24 Mar 2022 | Story | UNEP

Progress on plastics in Nairobi lights a path toward Stockholm+50

By Steven Stone

The backdrop was ominous: two days before the arrival of ministers from around the world at the UN Environment Assembly, Russia launched a full-scale invasion of Ukraine – tanks rolling, bombs dropping, and missiles flying much to the horror of most of the world. We were watching an avoidable tragedy unfolding before our eyes.

The timing couldn’t have been worse – countries had just begun negotiating to establish a pathway to a global treaty on plastics, with several options on the table, divergent views, and a plethora of interested parties from industry lobbying to make their views known and reflected – some to encourage, some to block.

Would countries opt for a limited focus on only the “end of the pipe” – the accumulating mountains of plastic waste that contaminate our land, water and oceans? Or would they opt for a more comprehensive view that included the full life cycle of plastics, from producing the polymers and feedstocks, to the products and packaging that forms part of our daily life – the vast majority of which ends up as waste?

Or, would the whole negotiation, indeed the entire Assembly, implode under the weight of the widening conflict unfolding in eastern Europe?

There were statements, there were walkouts, and there was tension in the air. There were questions, there were sowers of doubt, and there were cautious nods. The prospect of failure was lurking within the discord. But, in the end, all countries agreed that the world would be a better place with limits on plastics production and use; and more visibly, on plastic waste.

This achievement, picked up ​​in the media and heralded across the world, was not only significant in and of itself – that countries were able to rally around the environment as something critically important for all life.

It was also significant for the fact that, far away from the beaten path, under the beautiful skies of Africa, a diverse and divergent group of countries showed that they could rise above discord and make multilateralism work.  

To demonstrate the potential of collective will and ambition on an issue like plastics that is affecting us all and all life on Earth. To renew, indeed, the very promise of multilateralism in the face of one of our darkest hours since World War II.

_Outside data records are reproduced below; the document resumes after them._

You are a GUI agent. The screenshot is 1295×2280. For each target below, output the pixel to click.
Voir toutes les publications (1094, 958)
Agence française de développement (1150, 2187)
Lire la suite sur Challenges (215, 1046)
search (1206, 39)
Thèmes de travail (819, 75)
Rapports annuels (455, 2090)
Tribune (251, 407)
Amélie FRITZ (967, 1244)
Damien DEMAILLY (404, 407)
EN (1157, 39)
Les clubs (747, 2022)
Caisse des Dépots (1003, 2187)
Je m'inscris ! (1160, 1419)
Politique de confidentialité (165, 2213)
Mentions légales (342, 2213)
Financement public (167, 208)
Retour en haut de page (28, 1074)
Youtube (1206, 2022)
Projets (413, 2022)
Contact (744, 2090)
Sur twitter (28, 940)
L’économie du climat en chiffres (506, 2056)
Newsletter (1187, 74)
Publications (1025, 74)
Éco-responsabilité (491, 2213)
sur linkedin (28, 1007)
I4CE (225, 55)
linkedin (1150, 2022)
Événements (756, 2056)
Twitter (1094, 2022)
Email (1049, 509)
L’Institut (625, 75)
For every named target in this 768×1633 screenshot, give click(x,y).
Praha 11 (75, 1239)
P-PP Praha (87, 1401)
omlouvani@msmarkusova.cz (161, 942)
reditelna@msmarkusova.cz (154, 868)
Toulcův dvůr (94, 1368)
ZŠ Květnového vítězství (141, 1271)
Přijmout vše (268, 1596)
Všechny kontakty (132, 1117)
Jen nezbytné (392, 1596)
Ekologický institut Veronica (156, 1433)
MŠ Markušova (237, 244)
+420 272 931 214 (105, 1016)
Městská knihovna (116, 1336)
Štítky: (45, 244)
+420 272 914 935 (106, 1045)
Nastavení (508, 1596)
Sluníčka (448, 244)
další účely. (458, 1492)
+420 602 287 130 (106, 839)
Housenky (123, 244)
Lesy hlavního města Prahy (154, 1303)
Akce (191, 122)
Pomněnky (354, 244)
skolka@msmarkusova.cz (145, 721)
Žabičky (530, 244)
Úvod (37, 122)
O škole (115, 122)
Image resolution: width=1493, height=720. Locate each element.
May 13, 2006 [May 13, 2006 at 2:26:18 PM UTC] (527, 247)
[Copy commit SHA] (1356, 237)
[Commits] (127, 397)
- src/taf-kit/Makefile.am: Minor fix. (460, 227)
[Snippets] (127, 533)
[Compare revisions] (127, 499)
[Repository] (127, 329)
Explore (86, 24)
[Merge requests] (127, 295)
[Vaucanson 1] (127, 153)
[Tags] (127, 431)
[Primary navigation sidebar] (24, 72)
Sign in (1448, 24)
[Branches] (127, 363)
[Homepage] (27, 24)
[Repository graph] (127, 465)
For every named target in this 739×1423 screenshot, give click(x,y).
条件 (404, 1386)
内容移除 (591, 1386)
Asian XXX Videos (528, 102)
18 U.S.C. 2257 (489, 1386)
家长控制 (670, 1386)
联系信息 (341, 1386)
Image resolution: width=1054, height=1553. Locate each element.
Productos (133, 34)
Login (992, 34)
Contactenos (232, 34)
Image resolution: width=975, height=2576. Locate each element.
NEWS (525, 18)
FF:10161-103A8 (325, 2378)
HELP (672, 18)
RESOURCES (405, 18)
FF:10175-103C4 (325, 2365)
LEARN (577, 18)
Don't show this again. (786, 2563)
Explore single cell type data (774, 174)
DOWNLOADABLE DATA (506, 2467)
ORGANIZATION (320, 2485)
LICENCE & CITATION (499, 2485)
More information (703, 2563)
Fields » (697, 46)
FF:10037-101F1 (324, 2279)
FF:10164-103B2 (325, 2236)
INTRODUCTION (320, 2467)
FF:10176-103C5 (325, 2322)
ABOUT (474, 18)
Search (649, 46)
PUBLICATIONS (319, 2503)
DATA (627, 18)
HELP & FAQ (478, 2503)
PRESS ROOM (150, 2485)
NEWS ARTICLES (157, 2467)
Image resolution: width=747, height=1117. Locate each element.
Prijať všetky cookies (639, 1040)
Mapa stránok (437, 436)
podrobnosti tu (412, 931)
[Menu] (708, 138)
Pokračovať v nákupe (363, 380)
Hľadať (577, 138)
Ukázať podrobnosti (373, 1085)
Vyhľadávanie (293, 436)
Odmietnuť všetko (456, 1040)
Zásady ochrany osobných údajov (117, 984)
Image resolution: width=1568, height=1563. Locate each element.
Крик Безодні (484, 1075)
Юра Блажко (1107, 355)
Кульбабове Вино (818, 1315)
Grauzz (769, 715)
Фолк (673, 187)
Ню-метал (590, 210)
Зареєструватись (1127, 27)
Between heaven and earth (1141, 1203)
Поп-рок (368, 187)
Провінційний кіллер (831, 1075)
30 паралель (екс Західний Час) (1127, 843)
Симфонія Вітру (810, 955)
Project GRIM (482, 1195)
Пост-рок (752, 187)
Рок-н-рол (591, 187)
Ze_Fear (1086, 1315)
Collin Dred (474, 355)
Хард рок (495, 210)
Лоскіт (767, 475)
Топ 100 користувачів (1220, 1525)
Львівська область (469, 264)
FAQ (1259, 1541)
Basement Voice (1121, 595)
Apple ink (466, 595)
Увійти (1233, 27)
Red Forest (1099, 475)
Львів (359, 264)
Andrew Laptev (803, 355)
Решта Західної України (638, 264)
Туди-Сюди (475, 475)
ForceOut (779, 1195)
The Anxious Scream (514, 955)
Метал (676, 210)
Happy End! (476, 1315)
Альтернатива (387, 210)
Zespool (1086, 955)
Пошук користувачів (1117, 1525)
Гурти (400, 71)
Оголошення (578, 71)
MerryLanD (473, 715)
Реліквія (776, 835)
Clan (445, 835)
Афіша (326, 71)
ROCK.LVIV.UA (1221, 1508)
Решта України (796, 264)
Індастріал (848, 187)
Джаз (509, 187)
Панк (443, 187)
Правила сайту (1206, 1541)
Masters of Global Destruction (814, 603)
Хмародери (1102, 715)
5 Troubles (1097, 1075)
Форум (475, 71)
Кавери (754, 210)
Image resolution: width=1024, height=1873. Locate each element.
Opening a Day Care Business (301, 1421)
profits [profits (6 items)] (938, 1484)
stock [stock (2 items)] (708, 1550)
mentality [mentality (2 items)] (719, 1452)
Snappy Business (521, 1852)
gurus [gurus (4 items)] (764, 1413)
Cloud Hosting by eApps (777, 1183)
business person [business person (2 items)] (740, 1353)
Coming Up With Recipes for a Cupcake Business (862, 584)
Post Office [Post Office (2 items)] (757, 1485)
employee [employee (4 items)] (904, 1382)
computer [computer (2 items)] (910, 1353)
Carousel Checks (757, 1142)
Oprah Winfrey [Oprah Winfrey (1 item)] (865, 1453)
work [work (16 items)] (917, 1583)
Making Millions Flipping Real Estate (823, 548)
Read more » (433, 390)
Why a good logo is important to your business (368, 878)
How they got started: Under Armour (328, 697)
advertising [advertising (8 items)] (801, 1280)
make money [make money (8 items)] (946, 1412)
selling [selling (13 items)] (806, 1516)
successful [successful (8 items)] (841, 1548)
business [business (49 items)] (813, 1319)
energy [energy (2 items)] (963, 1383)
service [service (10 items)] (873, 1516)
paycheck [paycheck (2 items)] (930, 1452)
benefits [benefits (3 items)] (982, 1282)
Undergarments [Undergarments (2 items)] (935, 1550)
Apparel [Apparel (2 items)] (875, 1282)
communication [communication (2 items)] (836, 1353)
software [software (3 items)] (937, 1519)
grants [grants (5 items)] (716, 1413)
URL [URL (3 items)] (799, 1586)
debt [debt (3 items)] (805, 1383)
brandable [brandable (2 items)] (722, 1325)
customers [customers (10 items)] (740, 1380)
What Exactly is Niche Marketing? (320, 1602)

There will be more to it, of course – the work on a plastics treaty is just starting here, with the agreement to form a negotiating committee that will define the shape and contours of a treaty to govern the production and use of plastics.

But it is a mighty good start – what Inger Andersen has called the most significant and historic agreement since the Paris Accords.

And a significant way to mark the 50th anniversary of the UN Environment Programme, created at the 1972 Conference on the Human Environment in Stockholm, Sweden.  

Showing that UNEP, and multilateralism more broadly, is still alive, relevant, and needed more than ever as we start to push and exceed the boundaries of our fragile planet.

And it is also a good start to renewing, rethinking and reimagining the purpose of collective action between countries for those things which are truly global public goods: a stable climate, clean air and oceans, stability and peace between countries and between humans and nature.

As we approach the milestone of Stockholm+50 this June, we can take solace and even inspiration from the achievements of UNEA 5.2, which demonstrated a robust and stubborn commitment to finding common solutions to wicked, shared problems and challenges like plastics pollution.

We can rethink our fundamental relationship to nature, the source of all life and sustenance. We can reinvent how we govern our markets and behaviour to stabilize and restore nature and climate. We can reimagine the social contract and the institutions needed to achieve planetary resilience and stability. 

Just imagine fifty years ago, another generation stood in our shoes, and asked themselves, “what is missing and what is needed to shape and govern the human environment over the next fifty years?”

Today, as we approach the international meeting in Stockholm on 2-3 June celebrating that original reflection and set of principles and commitments which, among other things, created the UN Environment Programme, we can reflect on what is needed for the next fifty years ahead.

Like a global treaty on plastics. Or an international, intergovernmental panel on science and policy to manage global pollution. Or any number of other tools or rules or new institutions needed to help us land smoothly on our feet in the Anthropocene.

As long as there is light, there is hope. Even in what may seem the darkest hour, hope emerges through actions of charity, justice, reciprocity.  

As they did in Nairobi – rays of light for a world clouded by darkness. And lights on the path for Stockholm+50.